Я весь оставшийся вечер ощущала себя так, будто меня накрыли картонной коробкой. Мне не было дела до еды и разговоров. Я находилась в приглушённом коробе, где отчётливо слышала только собственные мысли. Иногда я вставляла реплики в диалог и отвечала на все адресованные мне вопросы, только услышав своё имя, но так и не могла избавиться от чувства тревоги и снова влиться в комфортное времяпровождение. Мне будто поручили вынести приговор собственному мужу. Нет. Любимому мужчине.

Пару раз я поворачивалась к нему и рассматривала почти тайком, будто мне не позволялось делать это открыто. Даня в своей обычной манере вел разговор. Сам он говорил мало, в основном слушал, но каждая его фраза звучала во внемлющей тишине. На его лице, как второй слой кожи, оставалось надето спокойствие и величие. Глубокий взгляд его зелёных глаз мало кто выдерживал без перерывов. Даже Ди Вонг держал зрительный контакт несколько секунд и спешил хоть мельком взглянуть на жену или на меня, а, в крайнем случае, в любую пустую точку.

И спустя годы лицо Князя казалось мне шедевром. В груди начинало что-то нагреваться и сжиматься, как только я всматривались в острые, грубые черты. То ли у остальных присутствующих были маленькие черепа, то ли у него он был больше, но его лицо всё ещё казалось мне необычным. Словно он действительно принадлежал другой, внеземной расе. Почему мы не могли спрятаться где-то там, на его родной планете?

После изматывающих переговоров и не менее изматывающей экскурсии мы вернулись в свой номер и остались наедине. Легче мне не стало. Я просто стянула с себя маску деловой леди и уткнулась в горячее плечо Дани, вдыхая родной запах посреди чужих.

Он поднял мое лицо к своему и лениво поцеловал. За день его раскрасневшиеся губы пропитал вкус традиционных специй. Я думала, что моё тело не способно на какую-либо активность, но усталость не столько скопилась в мышцах, сколько в разуме. Стоило этому мужчине скользнуть уверенными ладонями по моей спине к ягодицам и сжать их, как я выключила признаки усталости.

Наш ленивый поцелуй прервался, чтобы мы могли избавить друг друга от одежды.

– Насколько ты устала? – его глаза оценивали, будто он впервые увидел мою наготу, кроме этого в них сидел азарт.

– Боюсь представить, что ты придумал, – промурлыкала я, стягивая рубашку с его смуглых плеч. Отбросив её на кресло, я перевела взгляд на царскую кровать, похожую на огромную белую подушку.

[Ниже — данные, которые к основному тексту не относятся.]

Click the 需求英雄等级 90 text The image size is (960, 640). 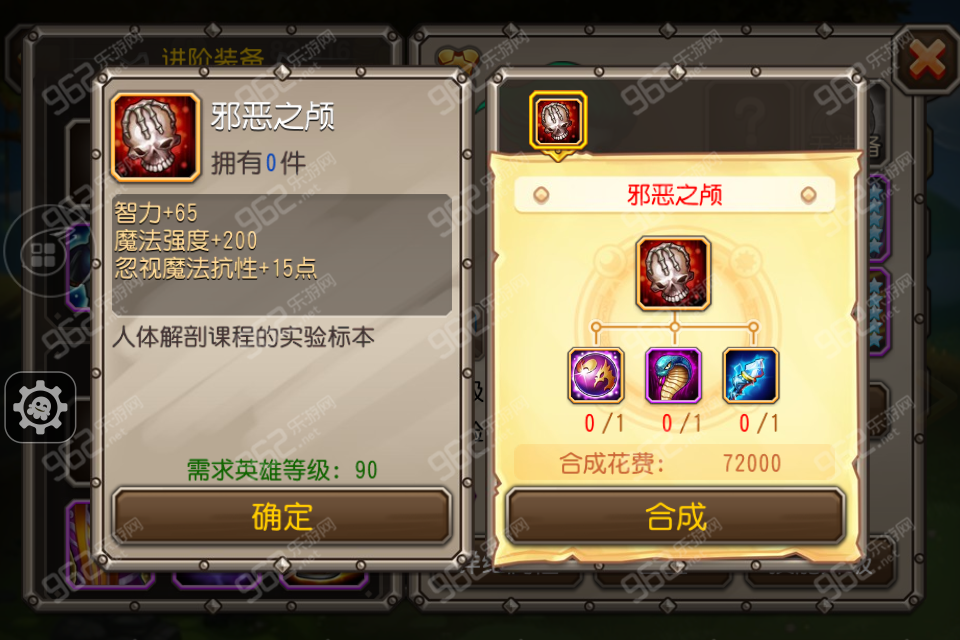click(x=282, y=470)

– Ничего особенного, но я не намерен использовать постель. – Даня шагнул к панорамному окну, ведя меня за собой, и широкими рывками одернул чёрные шторы к стенам.

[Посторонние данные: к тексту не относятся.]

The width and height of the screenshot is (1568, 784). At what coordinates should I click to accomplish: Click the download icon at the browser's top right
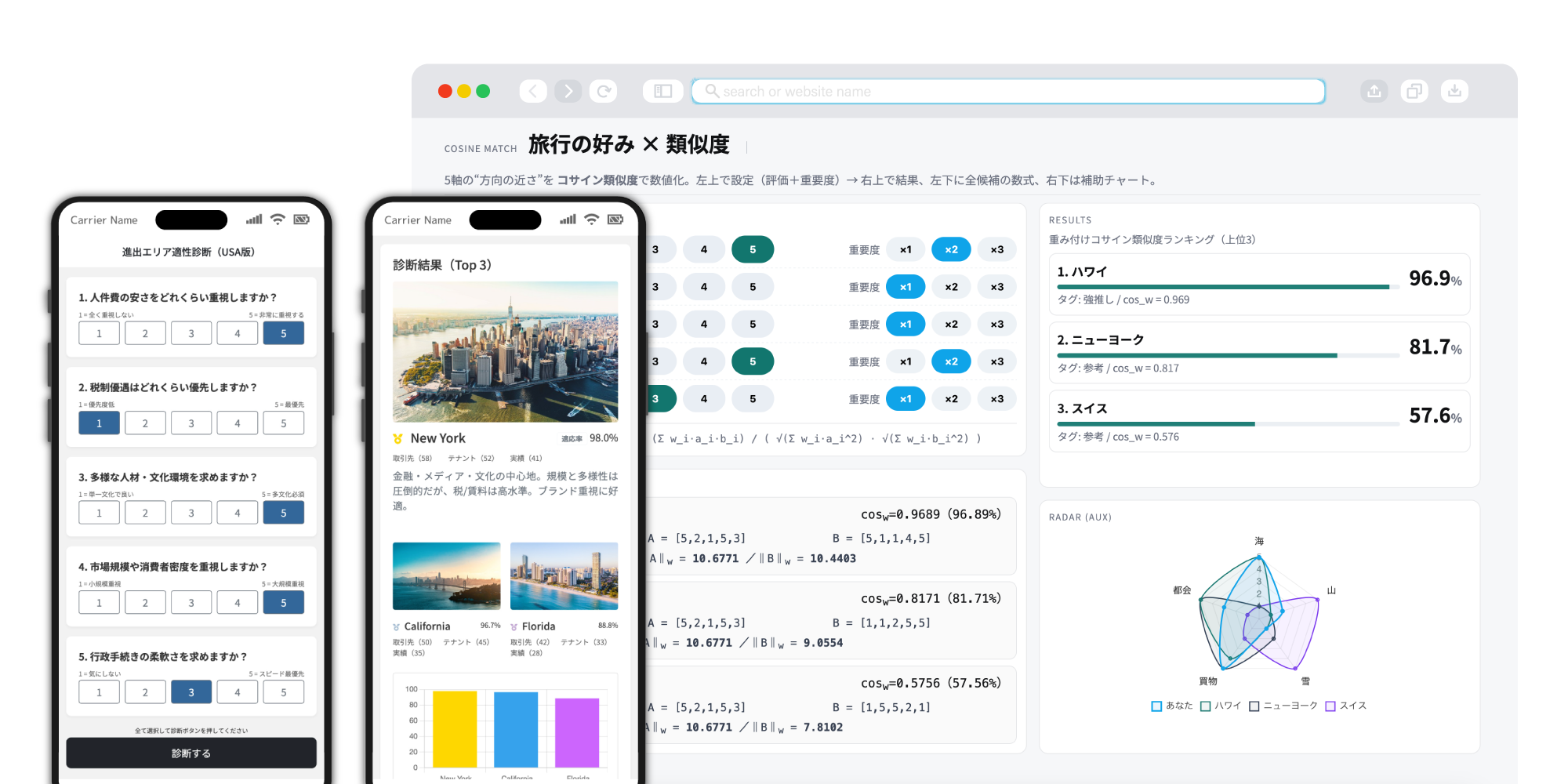[x=1455, y=91]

Передо мной распахнулся Токио, и я почувствовала смущение на коже. К этому моменту я уже была топлес, только расстегнутые брюки оставались на бедрах. Когда волна неловкости ослабла, внутри меня разгорелся тот же странный азарт, что горел в зелёных глазах моего мужа. Заметив это, Даня скользнул тёплыми пальцами по моему животу и медлительно стянул брюки и трусики по моим ногам. Когда я вышагнула из горстки ткани, он развернул меня к окну и опустился на колени. Я поняла, что он задумал, и прислонила ладони к прохладному стеклу, чтобы устоять на месте.

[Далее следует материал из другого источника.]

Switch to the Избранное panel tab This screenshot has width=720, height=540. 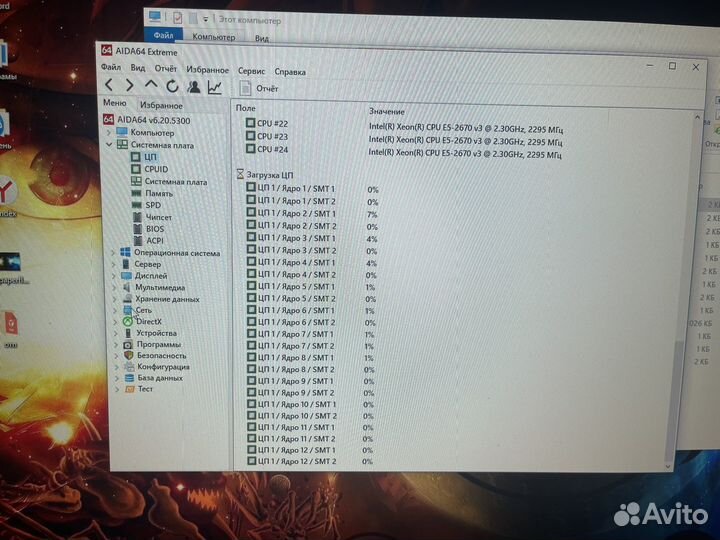point(161,104)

Это выглядело так, будто муж хотел примирить меня с этим городом, поэтому так бесстыдно знакомил с видом. Он открыл меня, поставив мою ногу на своё колено, и скользнул языком. Мои пальцы впились в волосы Дани, крепче прижимая его к себе.

Высотки стояли близко. Даже мой помутневший взгляд цеплялся за отрывки чужой жизни. Здание напротив горело холодным белым светом. В его окнах хорошо узнавалась обстановка офиса с пассивными фигурками людей. Меня успокаивало, что они заняты работой даже в столь поздний час и им нет дела до того, что происходит в отеле напротив.

 

Чуть дальше, через дворик, расположился жилой дом. В нём окна горели хаотично, разными оттенками и яркостью света. Но я могла без труда разглядеть обыденность семейных вечеров: где-то поздний ужин, по соседству просмотр телевизора, по другую стену любопытную собаку на подоконнике, а этажом ниже одинокую фигуру в окне. Стыд опять вернулся ко мне. Я потянула мужа наверх, желая спрятаться за его фигурой.

– Не-а, – он обошёл меня и прижался к моей спине, – ты останешься у окна.

– Хочешь, чтобы меня кто-то увидел, а? – поддразнила я.

– Ни в коем случае, – Даня толкнулся в меня и крепче обхватил руками за талию, зажимая в контрасте между своим горячим торсом и холодным стеклом. – Хочу, чтобы ты увидела его.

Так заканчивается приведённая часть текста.